Proposed IPO pricing disclosure rules could spoil the party for startups

The Securities and Exchange Board of India (SEBI), in a recent consultation paper, had proposed that new-age technology companies justify their pricing of shares for their initial public issue to ensure transparency. The proposed rules came after a slump in the shares of some of these companies, which caused billions of dollars in loss of investors’ wealth.

“Listing new-age firms will not be very easy,” said an investment banker with a private sector bank.

“Whenever there is any disclosure in the draft IPO documents, there should be a backup for the financial information provided by these startups; More importantly, auditors must be prepared to substantiate it.”

These companies are, typically, mobile-first startups like Zomato and Ola that use technology to disrupt traditional businesses.

The need for more disclosures was felt as many of these startups do not have a track record of profitability, as they opt to scale profits during their growth phase.

Investment bankers who spoke to Mint on condition of anonymity said Sebi has started asking for more disclosures on the pricing of the IPO.

“SEBI has asked bankers about the price-to-earnings (PE) multiplier and valuation method, cost per share, which has been used. They want to understand the pricing mechanism,” the investment banker had said earlier, seeking anonymity.

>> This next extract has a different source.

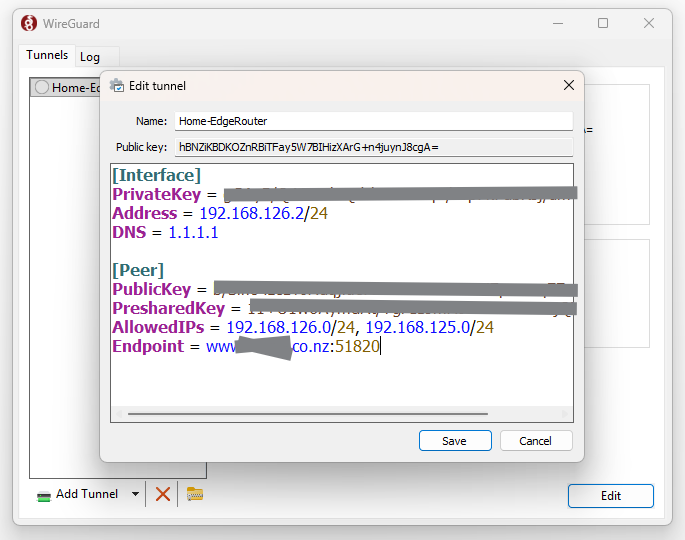Close the Edit tunnel dialog
The width and height of the screenshot is (685, 540).
(x=569, y=86)
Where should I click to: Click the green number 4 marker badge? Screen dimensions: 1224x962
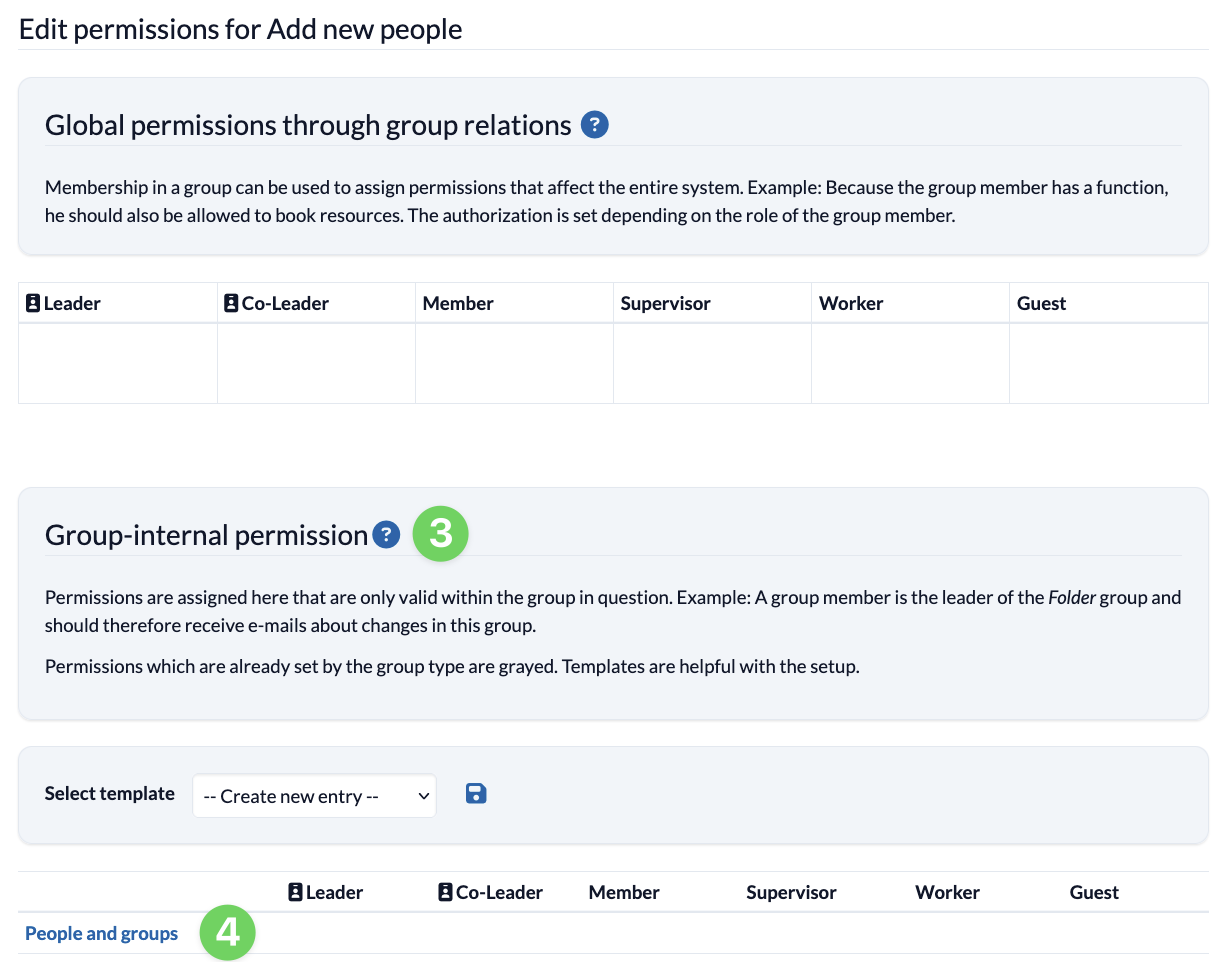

The managing director of a financial advisory firm said, “Many years ago, there was a controller of capital issues, and in that era pricing was regulated. Pricing and valuation are inherently subjective. Trying to regulate it Doing so can create more problems than it solves. Disclosures, including risk factors, are quite detailed, and investors are expected to apply their brains before applying for an issue, as in the secondary market. It happens when buying shares.

Several tech startups went public in the Indian capital market in 2021. Overall, these companies have 43,283 crore so far. Companies going public include Zomato, Paytm, Nykaa, Nazara Technologies and CarTrade.

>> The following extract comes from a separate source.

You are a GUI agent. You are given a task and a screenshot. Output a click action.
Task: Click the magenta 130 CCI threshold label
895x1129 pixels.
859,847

While many of them looked promising in the process of going public, many could not meet the expectations of investors after listing. Today, most such listed companies are trading at half their peak valuations.

Currently, companies disclose earnings per share, earnings to price (PE), return on net worth (RONW) and net asset value, and the comparison of these accounting ratios with their peers.

SEBI said such traditional norms cannot be applied to new age startups. The ‘Issue Price Basis’ section, with disclosure of valuations based on non-traditional parameters such as key performance indicators (KPIs) and some additional parameters, such as past transactions and fundraising, especially for loss-making companies should be complementary. said the regulator.

These KPIs have to be certified or audited by statutory auditors.

“Until now, these KPIs were tracked internally, but no one validated these KPIs. Hence, evaluating these things would be a time-consuming process. are in various stages. However, market volatility is keeping them away,” the investment banker had said earlier.

Another investment banker at a state-owned bank said, “If traditional companies are faced with such stringent norms in terms of disclosing KPIs, they will never be as big as they are now. “

“Even globally, such new-age companies need at least 10 years to make profits; Such stringent rules for companies will also discourage them from trying to go public.”

A lawyer on condition of anonymity said, “Sebi’s consultation paper requires companies to disclose KPI-related communications that the company has done in the past with venture capitalists and funds. This entire arrangement relies on companies disclosing personal information from the past, which by its very nature is not verifiable. This will act as a major loophole, which can be exploited by companies while disclosing information.”